Henry Kerali, World Bank Country Director

Some seven Civil Society Organisations (CSOs) have accused the World Bank of breaking its own rules and guaranteeing a high interest private loan to Ghana’s government at 16.25 percent.

The organisations – Integrated Social Development Centre Ghana, Jubilee Debt Campaign UK, SEND Ghana, VAZOBA Ghana, All-Afrikan Networking Community Link for International Development, Kilombo Ghana and Abibimman Foundation Ghana – in a report they jointly authored, described as outrageous the interest on a $1 billion 15-year dollar-denominated bond borrowed by government in October, last year.

The report, titled: “The fall and rise of Ghana’s debt: How a new debt trap has been set,” suggested the interest rate of 10.75 percent was just cosmetic.

The World Bank guaranteed $400 million of the repayments, which means if government missed any principal or interest payments, the World Bank would make them instead up to $400 million.

And this is the World Bank’s first such guarantee for 15 years.

 

Total interest

 

Total interest payments over the course of the bond are $1.504 billion, so payments total $2.504 billion between 2015 and 2030.
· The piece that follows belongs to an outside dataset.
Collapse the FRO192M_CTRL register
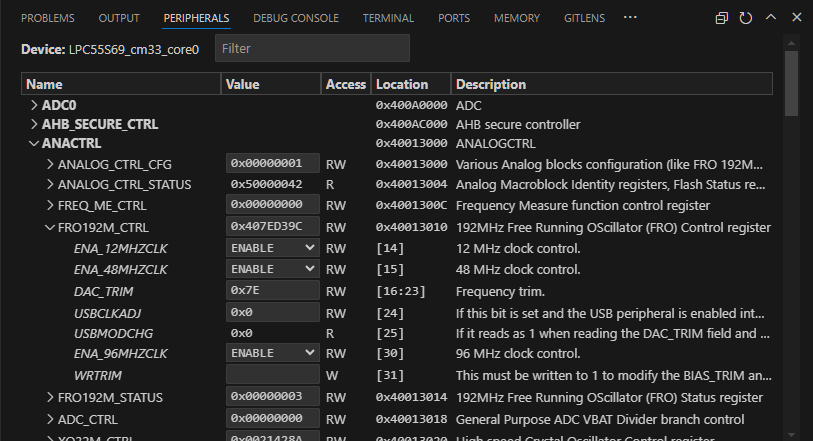Image resolution: width=813 pixels, height=441 pixels. point(50,227)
Meanwhile, the IMF, in its January 2016 review, said that the terms of the bond “were worse than expected under the programme, and adding an interest rate of 10.75 percent with a guarantee by the World Bank did seem exceptionally high.”

“For example, $400 million of the bond effectively has the same risk as lending to the World Bank as it is guaranteed by them. The World Bank can currently borrow in dollars for 10 years at a 2.5 percent interest rate.

 

Cover up

 

According to the report: “This means that the $600 million that is not guaranteed by the World Bank effectively pays an interest rate of 16.25 percent.
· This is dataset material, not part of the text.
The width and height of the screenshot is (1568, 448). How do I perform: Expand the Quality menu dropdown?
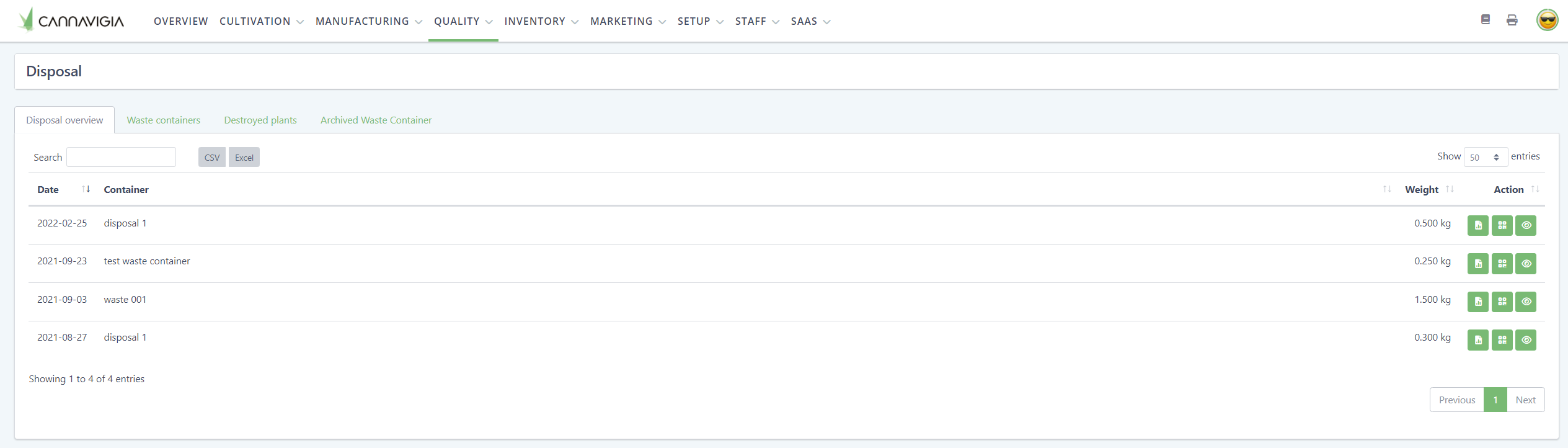point(463,21)
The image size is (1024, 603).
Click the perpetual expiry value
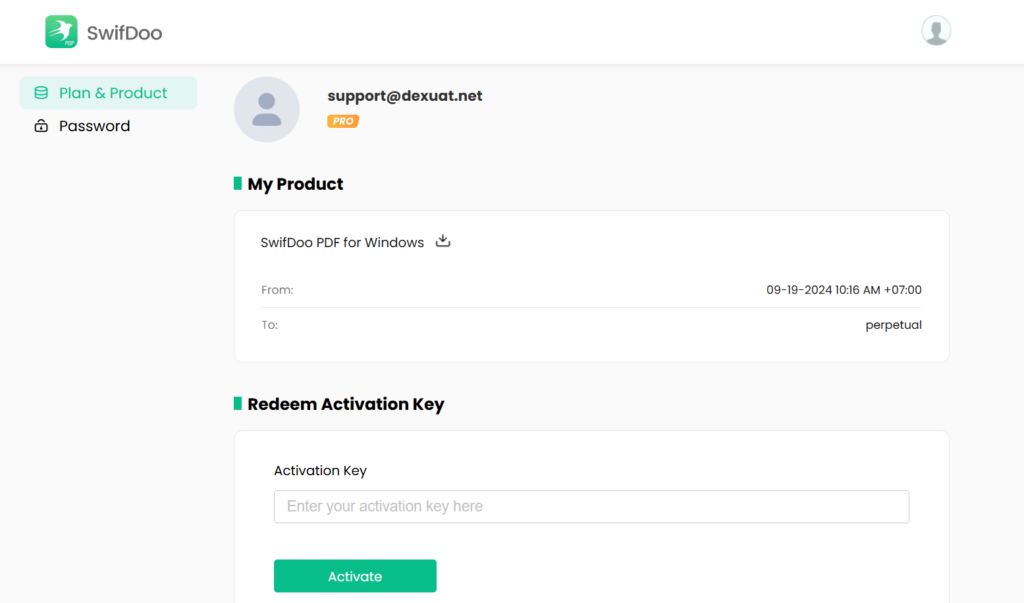(x=893, y=325)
“The implication of this is that the Ghanaian government would have been charged 16.25 percent interest without the World Bank guarantee.”
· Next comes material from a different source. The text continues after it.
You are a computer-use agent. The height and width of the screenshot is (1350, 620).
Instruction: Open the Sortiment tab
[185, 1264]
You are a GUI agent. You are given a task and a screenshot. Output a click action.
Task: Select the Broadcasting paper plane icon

It stated that the interest rate on US government 15-year bonds was around 2 percent, so there was a difference of 14.25 percentage points between lending to the US government and lending to the Ghanaian government.

“If the Ghanaian government paid the interest every year until 2024, then defaulted on all other payments from 2025, including all the principal repayments (which only come due from 2028– 2030), the bond speculators would still have made $90 million more than if they’d lent to the US government.

 

Bad deal for Ghana

 

The effective expectation of ‘the market’ was that Ghana would on average default in full on the bonds in 2025 and never pay a penny more. The deal facilitated by the World Bank is outrageously bad for Ghana, unless it defaults before 2025.”

The World Bank guarantee was given under the Policy Based Guarantee programme.

Under this programme, guarantees are supposedly only available to countries rated as low or moderate risk of debt distress.  In April 2014, Ghana was assessed as at moderate risk of debt distress but “approaching high-risk levels.”

At the next review in March 2015 this changed to being confirmed as at “high risk of debt distress.”

Yet, seven months later in October 2015, the World Bank broke its own rules based on its own assessment by giving a guarantee for (high-cost) bonds for a country rated as at high risk of debt distress.

“Whilst 10.75 percent is the interest rate paid to speculators, the World Bank is also charging Ghana a fee of 0.75 percent on the $400 million guarantee-$3 million a year.

This means the actual annual cost is $110.5 million, and so the actual interest cost to Ghana is 11.05 percent.”